Research
Most Recent Research
Strategic Debt in a Monetary Economy
With Hugo van Buggenum (ETH Zurich)
We analyze in a general-equilibrium framework how producers improve their bargaining position vis-à-vis consumers through debt. By indebting themselves, producers compel consumers to partially carry their debt burden. Customers who attach little value to producers' goods are not willing to do so, so that some bilateral matches fail to result in trade. Producers account for this extensive-margin channel, but only to the extent that it affects themselves; they ignore the negative effect on consumers. A Pigouvian tax on debt resolves this externality and, in its absence, monetary policy mitigates the externality by deviating from the Friedman rule. We calibrate the model to U.S. data and quantify optimal nominal interest rates at levels up to 0.5 percent. Although there is ample empirical evidence for the use of debt to leverage bargaining power, we show that there are better contracts to achieve this.
Working Papers
Credit Enforcement and Monetary-Policy Transmission
With Hugo van Buggenum (ETH Zurich) and Hans Gersbach (ETH Zurich)
We study how the enforceability of credit contracts matters for the welfare effect of private-money creation and the transmission of long-run inflation. We do so in a model of directed and competitive search where sellers borrow against their future search-market income. Intermediaries transform the arising claims into private money, which buyers use alongside fiat money for search-market transactions. Inflation stimulates borrowing by curbing real interest rates. Under strong enforcement, sellers can commit ex ante to more search to enhance their future income and thus their borrowing capacity. Trade therefore accelerates. Commitment is not feasible under weak enforcement, leading to an inflation-driven increase in borrowing that distorts ex-post search incentives and thus decelerates trade. We calibrate the strong- and weak-enforcement economies to U.S. data. The extent of private-money creation is close to optimal in the strong-enforcement calibration, whereas in the weak-enforcement calibration, private-money creation impairs welfare.
Working Paper, CEPR Discussion Paper
The Monetary Policy Haircut Rule
With Hans Gersbach (ETH Zurich)
We derive monetary-policy haircut rules by embedding a banking model into a two-sector neoclassical model. Banks rely on central-bank reserve loans that are collateralized according to the central bank’s collateral framework. We offer simple rules for optimal static and dynamic haircuts that balance the efficient allocation of capital across sectors and bank-default costs. We calibrate the model to the U.S. and find ranges for haircuts between 5 percent to 20 percent, considering numerical scenarios for capital-ownership shares, bank leverage, and productivity risk. Varying haircuts have also distributional effects: bondholders and workers may suffer from large haircuts, whilst bankers benefit despite reduced leverage.
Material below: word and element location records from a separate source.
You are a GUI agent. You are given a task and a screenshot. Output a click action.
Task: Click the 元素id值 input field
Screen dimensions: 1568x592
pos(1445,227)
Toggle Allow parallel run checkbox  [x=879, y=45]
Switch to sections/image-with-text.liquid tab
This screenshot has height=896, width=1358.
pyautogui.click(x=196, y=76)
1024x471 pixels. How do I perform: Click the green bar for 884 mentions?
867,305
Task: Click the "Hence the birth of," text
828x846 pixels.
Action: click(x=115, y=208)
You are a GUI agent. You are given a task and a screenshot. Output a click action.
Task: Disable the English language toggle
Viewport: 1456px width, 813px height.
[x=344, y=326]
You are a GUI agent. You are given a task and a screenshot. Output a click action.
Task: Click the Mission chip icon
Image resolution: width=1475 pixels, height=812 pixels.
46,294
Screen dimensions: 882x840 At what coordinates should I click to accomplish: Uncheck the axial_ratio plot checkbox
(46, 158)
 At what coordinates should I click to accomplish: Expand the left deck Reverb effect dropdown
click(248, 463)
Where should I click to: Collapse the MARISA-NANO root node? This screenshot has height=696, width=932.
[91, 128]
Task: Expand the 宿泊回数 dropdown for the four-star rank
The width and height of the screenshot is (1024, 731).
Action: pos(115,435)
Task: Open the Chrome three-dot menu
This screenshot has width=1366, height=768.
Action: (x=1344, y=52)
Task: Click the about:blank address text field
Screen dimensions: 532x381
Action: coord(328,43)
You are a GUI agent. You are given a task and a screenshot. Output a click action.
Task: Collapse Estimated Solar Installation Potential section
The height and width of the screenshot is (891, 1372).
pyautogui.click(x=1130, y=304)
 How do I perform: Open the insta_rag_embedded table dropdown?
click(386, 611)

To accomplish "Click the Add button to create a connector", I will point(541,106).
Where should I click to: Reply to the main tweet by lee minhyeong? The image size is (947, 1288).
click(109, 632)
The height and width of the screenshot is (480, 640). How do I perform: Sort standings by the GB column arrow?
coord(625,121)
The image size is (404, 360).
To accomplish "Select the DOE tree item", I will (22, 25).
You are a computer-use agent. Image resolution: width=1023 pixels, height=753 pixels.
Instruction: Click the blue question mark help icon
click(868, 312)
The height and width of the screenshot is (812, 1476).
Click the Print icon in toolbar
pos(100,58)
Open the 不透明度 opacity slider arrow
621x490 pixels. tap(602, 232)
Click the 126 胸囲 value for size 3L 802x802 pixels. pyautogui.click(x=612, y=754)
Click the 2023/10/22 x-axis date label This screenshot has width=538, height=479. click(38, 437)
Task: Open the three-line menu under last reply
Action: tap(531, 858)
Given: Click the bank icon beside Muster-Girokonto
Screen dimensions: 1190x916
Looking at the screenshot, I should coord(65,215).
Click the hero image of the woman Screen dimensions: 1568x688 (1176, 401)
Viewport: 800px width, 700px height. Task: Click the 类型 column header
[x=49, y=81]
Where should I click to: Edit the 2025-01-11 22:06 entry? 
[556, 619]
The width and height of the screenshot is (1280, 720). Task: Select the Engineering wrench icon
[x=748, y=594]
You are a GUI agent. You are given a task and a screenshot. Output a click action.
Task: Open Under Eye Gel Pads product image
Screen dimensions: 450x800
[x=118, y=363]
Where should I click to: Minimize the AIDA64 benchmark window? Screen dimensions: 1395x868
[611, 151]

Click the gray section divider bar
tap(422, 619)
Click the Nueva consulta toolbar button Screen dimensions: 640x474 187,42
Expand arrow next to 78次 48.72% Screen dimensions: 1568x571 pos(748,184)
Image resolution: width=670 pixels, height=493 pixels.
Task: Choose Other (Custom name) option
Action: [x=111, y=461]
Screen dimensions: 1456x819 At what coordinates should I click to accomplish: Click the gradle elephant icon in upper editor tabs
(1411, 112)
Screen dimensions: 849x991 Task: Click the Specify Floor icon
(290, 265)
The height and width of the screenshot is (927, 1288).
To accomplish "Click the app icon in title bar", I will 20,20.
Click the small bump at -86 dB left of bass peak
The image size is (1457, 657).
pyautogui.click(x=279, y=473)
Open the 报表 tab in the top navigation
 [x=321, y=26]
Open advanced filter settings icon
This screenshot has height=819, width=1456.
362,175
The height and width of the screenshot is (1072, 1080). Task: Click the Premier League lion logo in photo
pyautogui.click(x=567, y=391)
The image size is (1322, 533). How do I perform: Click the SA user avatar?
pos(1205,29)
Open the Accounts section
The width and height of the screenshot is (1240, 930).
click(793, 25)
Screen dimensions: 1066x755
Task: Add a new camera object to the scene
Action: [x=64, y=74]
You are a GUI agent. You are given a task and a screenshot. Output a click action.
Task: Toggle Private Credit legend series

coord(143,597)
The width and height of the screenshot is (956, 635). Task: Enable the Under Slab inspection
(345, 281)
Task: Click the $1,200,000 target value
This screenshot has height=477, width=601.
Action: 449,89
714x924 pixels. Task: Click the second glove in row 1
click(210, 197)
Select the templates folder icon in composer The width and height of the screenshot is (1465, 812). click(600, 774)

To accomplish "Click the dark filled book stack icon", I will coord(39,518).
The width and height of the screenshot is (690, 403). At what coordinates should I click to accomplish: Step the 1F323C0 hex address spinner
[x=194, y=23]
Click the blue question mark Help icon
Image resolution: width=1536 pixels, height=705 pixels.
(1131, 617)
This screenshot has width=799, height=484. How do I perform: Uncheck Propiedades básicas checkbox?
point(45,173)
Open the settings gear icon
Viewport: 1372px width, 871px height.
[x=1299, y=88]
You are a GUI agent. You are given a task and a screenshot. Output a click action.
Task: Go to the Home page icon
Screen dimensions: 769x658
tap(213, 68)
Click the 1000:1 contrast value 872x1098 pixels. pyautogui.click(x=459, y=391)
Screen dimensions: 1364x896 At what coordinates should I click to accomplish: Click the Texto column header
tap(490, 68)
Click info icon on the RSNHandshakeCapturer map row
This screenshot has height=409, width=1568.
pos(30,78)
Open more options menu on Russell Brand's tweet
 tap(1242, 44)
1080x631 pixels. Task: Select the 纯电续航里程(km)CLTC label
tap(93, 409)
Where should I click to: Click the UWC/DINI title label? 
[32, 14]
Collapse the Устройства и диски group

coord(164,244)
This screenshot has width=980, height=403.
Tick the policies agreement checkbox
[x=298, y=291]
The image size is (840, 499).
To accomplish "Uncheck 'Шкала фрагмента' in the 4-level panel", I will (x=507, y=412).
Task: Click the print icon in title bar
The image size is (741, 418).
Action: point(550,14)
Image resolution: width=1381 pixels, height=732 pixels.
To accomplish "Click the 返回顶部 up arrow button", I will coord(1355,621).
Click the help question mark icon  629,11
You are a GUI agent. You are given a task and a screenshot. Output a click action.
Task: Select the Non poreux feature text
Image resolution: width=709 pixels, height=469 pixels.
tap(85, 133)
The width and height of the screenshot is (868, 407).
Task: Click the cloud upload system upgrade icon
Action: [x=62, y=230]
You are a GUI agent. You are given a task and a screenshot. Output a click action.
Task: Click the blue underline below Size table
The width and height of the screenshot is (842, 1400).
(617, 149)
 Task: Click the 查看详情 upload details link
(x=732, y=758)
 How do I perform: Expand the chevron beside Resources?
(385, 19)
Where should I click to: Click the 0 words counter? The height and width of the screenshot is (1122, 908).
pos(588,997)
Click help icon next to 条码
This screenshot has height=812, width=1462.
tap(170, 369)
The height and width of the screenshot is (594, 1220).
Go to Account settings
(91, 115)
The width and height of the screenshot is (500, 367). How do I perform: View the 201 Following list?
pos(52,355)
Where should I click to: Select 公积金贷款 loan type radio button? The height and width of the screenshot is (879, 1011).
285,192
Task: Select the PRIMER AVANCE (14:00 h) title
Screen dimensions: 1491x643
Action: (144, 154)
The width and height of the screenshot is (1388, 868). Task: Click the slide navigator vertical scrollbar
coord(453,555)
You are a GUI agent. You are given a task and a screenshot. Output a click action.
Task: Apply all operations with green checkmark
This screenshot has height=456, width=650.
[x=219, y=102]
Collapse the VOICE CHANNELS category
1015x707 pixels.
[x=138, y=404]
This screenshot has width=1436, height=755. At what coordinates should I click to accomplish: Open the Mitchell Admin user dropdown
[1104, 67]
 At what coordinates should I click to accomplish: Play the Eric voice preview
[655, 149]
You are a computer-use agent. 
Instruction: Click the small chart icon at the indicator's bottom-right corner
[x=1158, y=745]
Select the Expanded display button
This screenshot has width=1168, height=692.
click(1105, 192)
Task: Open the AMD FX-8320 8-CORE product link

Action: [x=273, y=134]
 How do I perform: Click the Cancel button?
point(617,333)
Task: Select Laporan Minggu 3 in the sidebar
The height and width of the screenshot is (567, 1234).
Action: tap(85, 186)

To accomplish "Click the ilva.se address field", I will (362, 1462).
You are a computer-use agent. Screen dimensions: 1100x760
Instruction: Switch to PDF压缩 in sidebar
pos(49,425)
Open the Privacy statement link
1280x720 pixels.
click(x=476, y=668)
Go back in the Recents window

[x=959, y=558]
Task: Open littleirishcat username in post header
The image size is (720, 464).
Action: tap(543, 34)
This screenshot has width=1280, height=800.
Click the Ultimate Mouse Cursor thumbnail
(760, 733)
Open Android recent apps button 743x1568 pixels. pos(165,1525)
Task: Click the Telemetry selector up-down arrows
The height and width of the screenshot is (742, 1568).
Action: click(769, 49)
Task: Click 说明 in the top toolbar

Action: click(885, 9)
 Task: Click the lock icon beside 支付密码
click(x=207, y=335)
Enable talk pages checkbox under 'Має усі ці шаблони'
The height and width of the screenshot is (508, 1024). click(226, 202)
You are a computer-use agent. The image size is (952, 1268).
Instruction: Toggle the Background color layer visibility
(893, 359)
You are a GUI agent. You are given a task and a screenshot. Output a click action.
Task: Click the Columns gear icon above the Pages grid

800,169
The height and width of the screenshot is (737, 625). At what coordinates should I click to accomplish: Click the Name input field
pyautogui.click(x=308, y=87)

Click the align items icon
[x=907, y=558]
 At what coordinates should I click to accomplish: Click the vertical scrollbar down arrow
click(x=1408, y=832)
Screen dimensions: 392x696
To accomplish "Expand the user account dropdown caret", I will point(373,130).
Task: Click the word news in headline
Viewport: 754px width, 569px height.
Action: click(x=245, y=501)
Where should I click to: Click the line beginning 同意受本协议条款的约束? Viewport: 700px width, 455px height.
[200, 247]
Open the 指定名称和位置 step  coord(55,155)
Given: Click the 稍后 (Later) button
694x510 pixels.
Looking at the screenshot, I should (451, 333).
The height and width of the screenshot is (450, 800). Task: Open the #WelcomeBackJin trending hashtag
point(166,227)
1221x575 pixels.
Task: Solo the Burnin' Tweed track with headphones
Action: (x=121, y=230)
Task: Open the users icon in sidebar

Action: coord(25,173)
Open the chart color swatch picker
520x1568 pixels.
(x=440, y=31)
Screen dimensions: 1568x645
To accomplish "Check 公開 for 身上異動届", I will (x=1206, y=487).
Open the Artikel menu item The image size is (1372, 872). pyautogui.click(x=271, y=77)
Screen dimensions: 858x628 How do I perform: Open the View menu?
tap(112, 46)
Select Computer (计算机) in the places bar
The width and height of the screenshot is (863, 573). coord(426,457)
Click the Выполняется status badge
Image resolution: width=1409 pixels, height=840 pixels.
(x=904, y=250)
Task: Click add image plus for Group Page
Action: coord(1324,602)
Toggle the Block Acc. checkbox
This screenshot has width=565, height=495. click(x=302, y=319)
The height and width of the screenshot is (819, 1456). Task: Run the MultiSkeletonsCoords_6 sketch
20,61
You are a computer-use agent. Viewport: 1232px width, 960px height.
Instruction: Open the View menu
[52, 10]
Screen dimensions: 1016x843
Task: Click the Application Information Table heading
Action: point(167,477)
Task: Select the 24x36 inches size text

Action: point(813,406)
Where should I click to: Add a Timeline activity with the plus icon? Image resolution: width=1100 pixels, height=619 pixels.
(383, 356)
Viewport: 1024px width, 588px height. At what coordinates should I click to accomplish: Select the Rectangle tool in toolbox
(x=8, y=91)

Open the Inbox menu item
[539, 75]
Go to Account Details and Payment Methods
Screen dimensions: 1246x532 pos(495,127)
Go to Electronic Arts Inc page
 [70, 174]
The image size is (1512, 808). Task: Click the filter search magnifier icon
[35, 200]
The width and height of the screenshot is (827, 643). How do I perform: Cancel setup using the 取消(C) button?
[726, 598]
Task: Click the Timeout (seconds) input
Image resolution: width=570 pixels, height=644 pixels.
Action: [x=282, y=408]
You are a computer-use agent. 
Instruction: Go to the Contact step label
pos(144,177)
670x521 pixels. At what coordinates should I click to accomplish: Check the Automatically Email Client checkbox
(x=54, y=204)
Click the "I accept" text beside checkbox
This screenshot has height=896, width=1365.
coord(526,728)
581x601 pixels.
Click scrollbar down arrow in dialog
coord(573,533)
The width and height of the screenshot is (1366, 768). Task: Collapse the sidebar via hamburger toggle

Working Paper, CEPR Discussion Paper
How Public Money Crowds in Private Money
single-authored
I examine in a money-search model whether a public retail currency that perfectly competes with private money, e.g., a CBDC, would impair financial intermediation and financial stability. Intermediaries provide credit and create private money. Increasing real interest rates stimulate private-money supply since intermediaries write loan contracts with higher repayment obligations, so that balance sheets expand. Since private-money demand increases with interest rates as well, multiple steady states can arise when no public retail currency is issued. Once issued, it crowds in private money by boosting interest rates. When it pays a non-negative dividend, it also makes equilibrium multiplicity collapse. Optimal capital requirements render private money scarce by curbing interest rates—a multiplier effect. This conflicts with the Friedman rule.